Start of Exercise material

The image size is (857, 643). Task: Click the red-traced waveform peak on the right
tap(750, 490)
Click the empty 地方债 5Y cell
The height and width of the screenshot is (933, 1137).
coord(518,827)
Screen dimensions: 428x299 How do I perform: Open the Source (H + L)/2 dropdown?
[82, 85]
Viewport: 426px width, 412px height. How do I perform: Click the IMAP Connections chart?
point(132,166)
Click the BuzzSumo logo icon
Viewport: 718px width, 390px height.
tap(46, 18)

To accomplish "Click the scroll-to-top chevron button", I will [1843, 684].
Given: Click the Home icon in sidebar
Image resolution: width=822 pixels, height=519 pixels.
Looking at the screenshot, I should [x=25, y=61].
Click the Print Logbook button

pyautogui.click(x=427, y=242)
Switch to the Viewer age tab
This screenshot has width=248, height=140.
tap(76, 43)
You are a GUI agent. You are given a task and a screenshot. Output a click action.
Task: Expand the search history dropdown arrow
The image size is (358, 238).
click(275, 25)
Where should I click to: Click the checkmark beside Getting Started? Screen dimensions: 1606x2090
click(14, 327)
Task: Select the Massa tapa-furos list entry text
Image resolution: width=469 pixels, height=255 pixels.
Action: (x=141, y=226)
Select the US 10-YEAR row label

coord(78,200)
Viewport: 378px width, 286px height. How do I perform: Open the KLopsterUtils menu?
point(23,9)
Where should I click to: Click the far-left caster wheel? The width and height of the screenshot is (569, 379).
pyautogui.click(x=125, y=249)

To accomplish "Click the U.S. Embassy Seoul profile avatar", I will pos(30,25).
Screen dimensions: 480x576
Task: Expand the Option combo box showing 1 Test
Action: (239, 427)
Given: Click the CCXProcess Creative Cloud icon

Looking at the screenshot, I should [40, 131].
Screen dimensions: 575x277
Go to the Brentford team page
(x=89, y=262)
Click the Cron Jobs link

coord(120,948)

End of Exercise material

** Do this **
From the rows above, extract each line that contains the string "Where". Case matters.

** Result for this task **
Where should I click to: Click the checkmark beside Getting Started? Screen dimensions: 1606x2090
Where should I click to: Click the far-left caster wheel? The width and height of the screenshot is (569, 379).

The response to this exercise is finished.